» SHORT TASK: Pick up the syllabus for the course on the doctrine of man after its final line and carry it forward; the data that follows is not part of it.

» EXCERPT TO READ:
>> begin

Syllabus for What is Man?
This course is an introduction to the doctrine of man. In every culture throughout history, people have asked questions such as, "Who are we?" and "Why are we here?" The Bible tells us that we are God's images, created to rule over creation on his behalf and to turn the world into his earthly kingdom. Sin has damaged us and complicated our work, but by God's grace in Christ, we can be restored and our work can be completed. This course is based on the lecture series, What is Man?, produced by Third Millennium Ministries and hosted by Dr. Greg Perry with contributions from a variety of professors.
Goals and Objectives
In this course, we would like to accomplish the following:
1. We hope you will make use of all the instruction elements of the course to understand man's origin, composition and purpose, explore the origin of sin and its consequences, and examine humanity's covenant relationship to God.
2. We hope you will develop a greater love and appreciation for man as you learn more about him.
3. We hope your greater understanding of man will lead to changes in your life, especially in the way you treat others and in your attitude toward yourself.

>> end

» PROVIDED DATA:
>> begin

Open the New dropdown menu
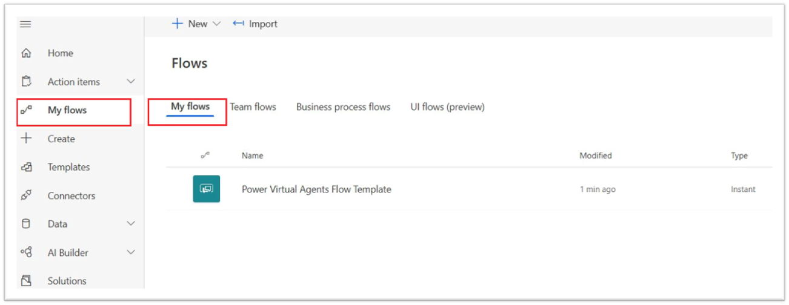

>> end

» REPLY:
When you have done the following, it will show that the goals are met:
1. Obtain satisfactory grades on the tests, demonstrating that you can do the following: a) identify the biblical teachings about the origin of man, his composition, and his purpose, b) identify the biblical teachings about the origin of sin, its meaning, and its consequences, c) identify the aspects of God's covenant with man, the work of Christ as mediator, and the unique character of each stage of its administration.
2. Answer the application questions in the study guides, expressing how you treat others.
Thematic Outline of the Course
1. In the Beginning
2. The Image of God
3. The Curse of Sin
4. The Covenant of Grace
Explanation of Assignments
The Multimedia Lessons
1. Study the lessons, watching the video, listening to the audio, or reading the text.
2. Complete the study guides for each lesson. These study guides will prepare you for the online quizzes and help you apply the teachings of the lesson to your own life. (For those students associated with a particular institution wishing to track the completion of the completion of the Study Guides, a drop box has been provided at the end of the course.)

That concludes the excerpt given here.